The evening ended with chugging copious amounts of water and crashing at Mo’s apartment. The morning began with the wondrous music of the Lion King soundtrack. The bros in the apartment below her’s apparently dig Disney tunes. Can’t say I hated it. 

A few hours later I grabbed a diet coke (definitely contradicts my “if you’re gonna drink a coke, drink a coke” motto), and headed back to the ‘Nati. Eventually I detoxed with Mari Winsor Pilates and a turkey sandwich. After cooling down and hopping in the shower, I screamed and jumped on my couch at the sight of this eight-legged monster: 

The zoom button on my camera apparently isn't working, but that tiny spec in front of my bathroom sink is MUCH bigger than it looks. I'd compare it to a small scorpion.

Saved data entries:
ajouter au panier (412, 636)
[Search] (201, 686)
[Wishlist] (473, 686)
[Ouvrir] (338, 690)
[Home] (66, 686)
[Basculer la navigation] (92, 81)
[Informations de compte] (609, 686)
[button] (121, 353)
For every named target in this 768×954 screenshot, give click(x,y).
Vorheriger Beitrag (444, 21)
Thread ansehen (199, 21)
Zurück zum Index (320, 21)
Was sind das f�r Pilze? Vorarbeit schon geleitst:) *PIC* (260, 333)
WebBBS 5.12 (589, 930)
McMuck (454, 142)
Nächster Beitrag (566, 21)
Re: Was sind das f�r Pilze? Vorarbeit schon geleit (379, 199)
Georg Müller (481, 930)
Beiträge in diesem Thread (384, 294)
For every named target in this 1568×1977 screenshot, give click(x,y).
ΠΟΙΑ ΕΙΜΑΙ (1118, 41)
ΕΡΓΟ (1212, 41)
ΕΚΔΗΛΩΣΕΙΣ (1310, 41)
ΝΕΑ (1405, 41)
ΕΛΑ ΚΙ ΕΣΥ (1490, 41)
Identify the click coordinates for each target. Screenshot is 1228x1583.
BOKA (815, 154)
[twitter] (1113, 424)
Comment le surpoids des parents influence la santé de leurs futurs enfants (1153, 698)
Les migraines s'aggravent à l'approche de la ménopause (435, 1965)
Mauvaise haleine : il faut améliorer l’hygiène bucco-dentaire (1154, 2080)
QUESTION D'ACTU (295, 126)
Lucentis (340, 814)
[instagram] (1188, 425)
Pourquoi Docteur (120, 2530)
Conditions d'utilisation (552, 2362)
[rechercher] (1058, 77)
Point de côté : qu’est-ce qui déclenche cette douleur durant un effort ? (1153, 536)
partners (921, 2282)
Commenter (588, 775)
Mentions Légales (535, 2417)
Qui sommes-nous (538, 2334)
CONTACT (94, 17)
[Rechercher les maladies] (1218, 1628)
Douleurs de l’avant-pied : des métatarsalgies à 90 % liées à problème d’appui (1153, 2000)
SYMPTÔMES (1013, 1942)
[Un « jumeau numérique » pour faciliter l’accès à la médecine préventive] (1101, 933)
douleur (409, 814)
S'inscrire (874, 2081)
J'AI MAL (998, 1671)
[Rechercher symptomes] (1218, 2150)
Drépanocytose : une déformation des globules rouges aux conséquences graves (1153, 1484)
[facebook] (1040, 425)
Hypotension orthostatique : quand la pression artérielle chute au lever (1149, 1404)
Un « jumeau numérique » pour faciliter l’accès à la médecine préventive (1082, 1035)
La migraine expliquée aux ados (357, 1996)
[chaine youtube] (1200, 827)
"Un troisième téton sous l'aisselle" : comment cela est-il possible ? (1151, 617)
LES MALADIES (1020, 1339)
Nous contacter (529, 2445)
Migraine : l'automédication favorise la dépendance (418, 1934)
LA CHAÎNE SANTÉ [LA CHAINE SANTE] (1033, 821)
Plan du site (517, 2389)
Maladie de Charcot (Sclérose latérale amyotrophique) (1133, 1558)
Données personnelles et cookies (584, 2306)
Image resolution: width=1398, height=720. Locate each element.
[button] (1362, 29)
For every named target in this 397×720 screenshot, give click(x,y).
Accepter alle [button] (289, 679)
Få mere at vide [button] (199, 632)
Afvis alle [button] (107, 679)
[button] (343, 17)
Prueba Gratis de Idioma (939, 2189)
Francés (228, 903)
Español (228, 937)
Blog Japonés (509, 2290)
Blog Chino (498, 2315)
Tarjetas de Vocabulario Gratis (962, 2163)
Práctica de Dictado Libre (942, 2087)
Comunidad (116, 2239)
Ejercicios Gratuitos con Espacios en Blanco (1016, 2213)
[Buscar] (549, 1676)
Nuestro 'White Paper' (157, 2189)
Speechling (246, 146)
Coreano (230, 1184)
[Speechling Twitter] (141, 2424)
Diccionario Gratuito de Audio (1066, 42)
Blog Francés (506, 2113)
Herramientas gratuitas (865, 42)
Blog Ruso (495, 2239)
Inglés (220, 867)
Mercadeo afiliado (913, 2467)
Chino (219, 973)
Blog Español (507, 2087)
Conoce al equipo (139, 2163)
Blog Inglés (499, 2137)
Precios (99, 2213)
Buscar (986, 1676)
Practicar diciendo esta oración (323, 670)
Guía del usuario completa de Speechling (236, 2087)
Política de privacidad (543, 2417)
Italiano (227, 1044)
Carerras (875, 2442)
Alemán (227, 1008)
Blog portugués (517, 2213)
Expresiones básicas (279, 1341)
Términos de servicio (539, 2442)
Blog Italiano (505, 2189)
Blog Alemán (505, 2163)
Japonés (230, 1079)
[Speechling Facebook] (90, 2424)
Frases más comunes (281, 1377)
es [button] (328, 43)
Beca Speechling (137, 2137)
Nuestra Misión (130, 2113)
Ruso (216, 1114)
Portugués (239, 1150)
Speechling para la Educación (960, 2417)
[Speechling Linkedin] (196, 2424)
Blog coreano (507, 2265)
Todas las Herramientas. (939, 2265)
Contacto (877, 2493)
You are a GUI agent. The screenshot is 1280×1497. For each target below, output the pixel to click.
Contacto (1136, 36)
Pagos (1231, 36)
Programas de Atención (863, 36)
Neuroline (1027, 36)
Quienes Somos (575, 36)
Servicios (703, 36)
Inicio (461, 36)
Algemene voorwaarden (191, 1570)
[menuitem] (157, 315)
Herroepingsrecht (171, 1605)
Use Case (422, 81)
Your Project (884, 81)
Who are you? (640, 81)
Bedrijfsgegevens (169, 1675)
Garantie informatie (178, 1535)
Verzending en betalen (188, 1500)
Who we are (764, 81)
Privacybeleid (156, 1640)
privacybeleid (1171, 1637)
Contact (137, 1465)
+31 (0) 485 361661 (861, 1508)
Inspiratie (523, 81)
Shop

WORK TO COMPLETE
1 - Using the supplied text, decide whether each statement agrees with it. Answer yes or no for each one, and quote the deciding words. (a) The morning began with music from the Lion King soundtrack. (b) The zoom button on the camera was working properly. (c) The detox consisted of Mari Winsor Pilates and a salad.
2 - Rewrite part of the supplied text, substituting "tuna salad" for "turkey sandwich". Begin at the words "A few hours" and stop after "a small scorpion.".

RESPONSES FOR EACH TASK
1 -
(a) Yes: "The morning began with the wondrous music of the Lion King soundtrack."
(b) No: "The zoom button on my camera apparently isn't working"
(c) No: "Eventually I detoxed with Mari Winsor Pilates and a turkey sandwich."

2 -
A few hours later I grabbed a diet coke (definitely contradicts my “if you’re gonna drink a coke, drink a coke” motto), and headed back to the ‘Nati. Eventually I detoxed with Mari Winsor Pilates and a tuna salad. After cooling down and hopping in the shower, I screamed and jumped on my couch at the sight of this eight-legged monster: 

The zoom button on my camera apparently isn't working, but that tiny spec in front of my bathroom sink is MUCH bigger than it looks. I'd compare it to a small scorpion.